Tom Dunn: Interview of a Formerly Homeless Recovering Addict

By Tom Dunn:

Editor’s note: Tom Dunn of Port Hueneme News did these two video interviews of formerly homeless, now recovering addict, Lang Martinez. Lang has now become an advocate for the homeless. In Part I, Tom persuades Lang to tell us about the life of the addicted homeless, whom Lang estimates are 80% of the population on the streets. He also comments on Oxnard’s recent assessment of the homeless in the Plaza Park/downtown section of Oxnard, CA, a seaside city of over 200,000 with most of the big urban city problems. Finally, he provides a layman’s overview of various addictions and approaches for dealing with them. The most important message in the interviews is that addiction and subsequent behaviors are a choice- something not admitted much today and that there are approaches to dealing with it, but they are not easy to succeed with.

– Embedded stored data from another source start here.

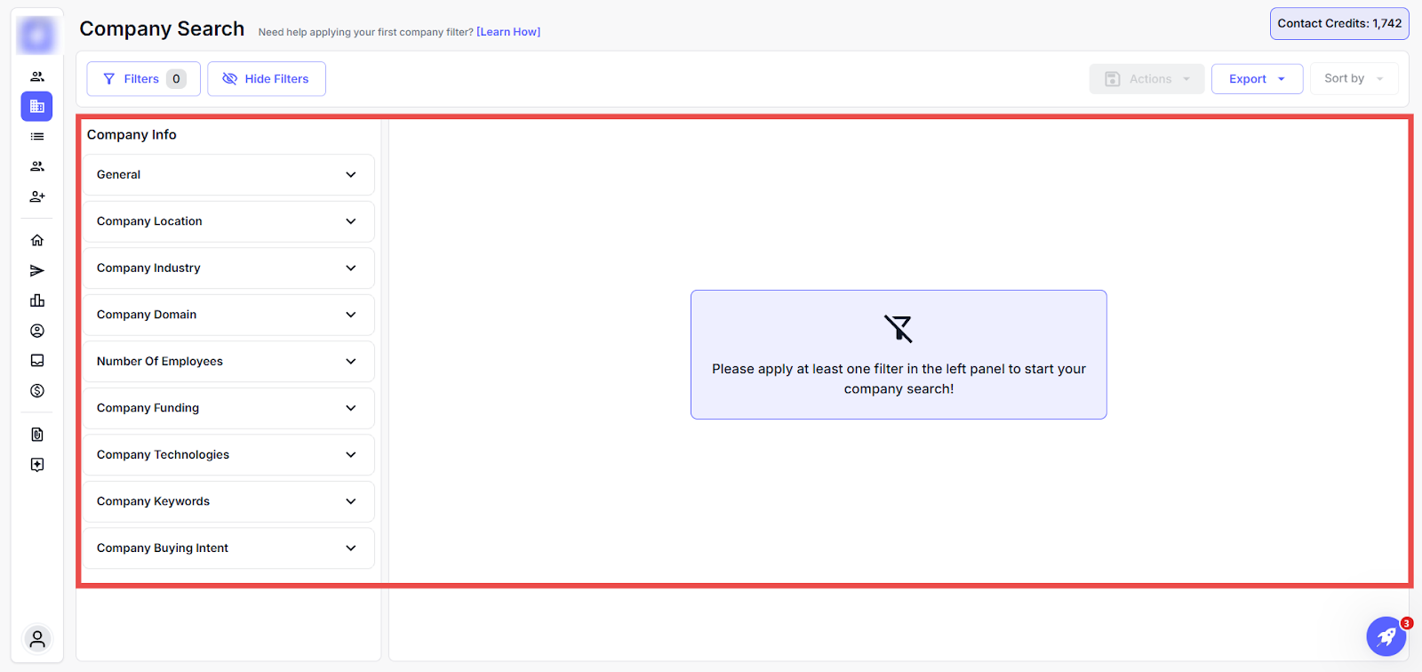
Task: Open the bar chart analytics icon
Action: click(37, 300)
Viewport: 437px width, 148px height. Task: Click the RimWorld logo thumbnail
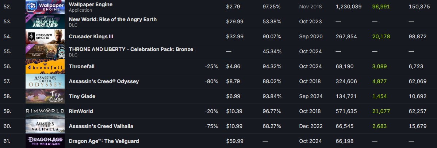click(45, 111)

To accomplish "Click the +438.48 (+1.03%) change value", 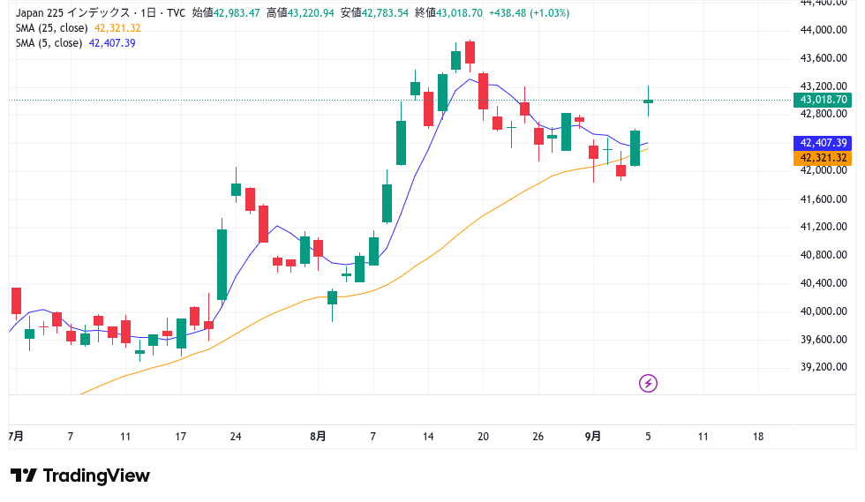I will 530,13.
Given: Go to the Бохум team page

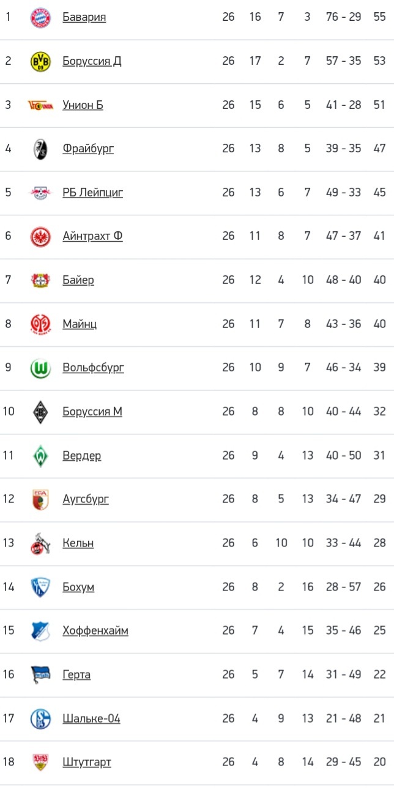Looking at the screenshot, I should [78, 587].
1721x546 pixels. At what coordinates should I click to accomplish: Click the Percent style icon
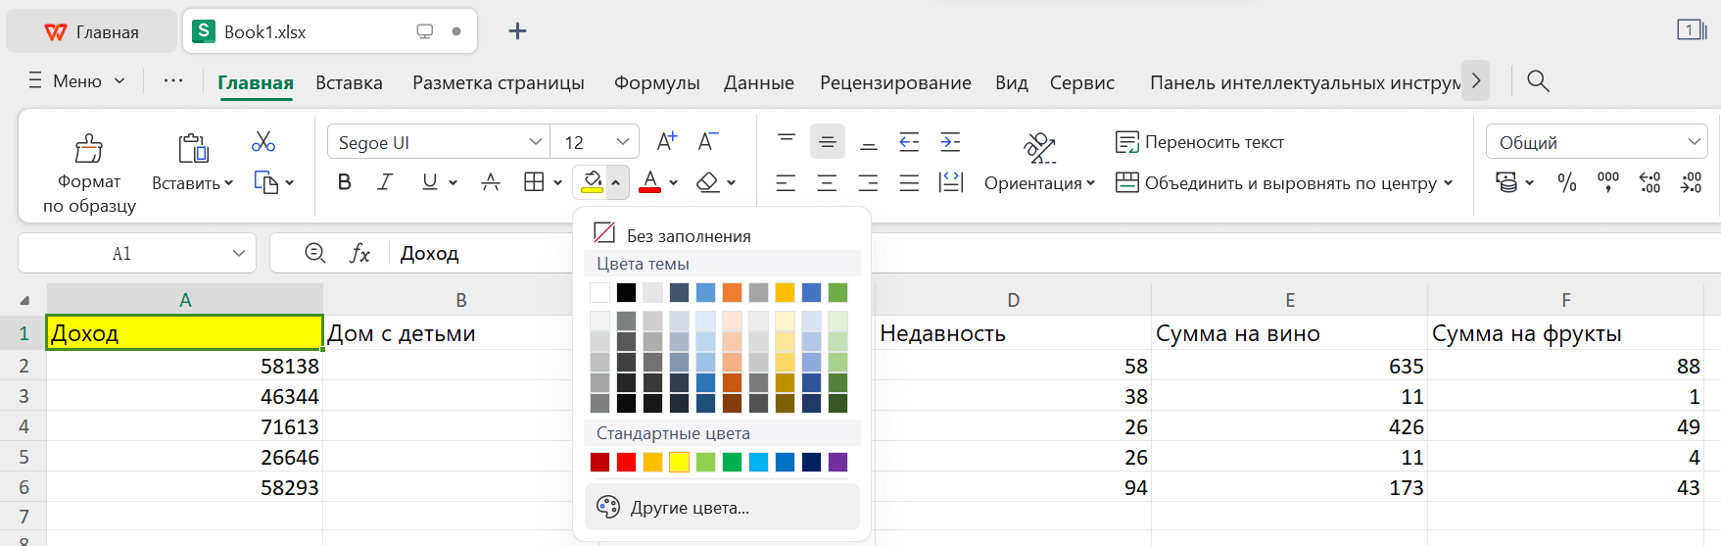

In Part II, Tom Dunn drills down on what Lang’s situation is. The highlight is Lang’s reaction when Tom asks him what is different now in his current situation. Lang’s tears well up and he almost breaks  down as he attempts to express how much his life has improved and how much gratitude he has for his sponsors, partner, friends, supporters and of course, our Lord. We hear that there wasn’t a dry eye in the studio as he did so.

Other articles about Lang Martinez

On 5:30 pm on July 31 at Mission Church, Lang will be celebrating one year of sobriety. The address is 5353 Walker Street Ventura , CA. 93003. You are welcome to attend.


Tom Dunn is a Port Hueneme resident who is publisher of Port Hueneme News, a digital newspaper (facebook @huenemenews) and host of  “Hello Port Hueneme” a video interview show about people, places and things in Port Hueneme.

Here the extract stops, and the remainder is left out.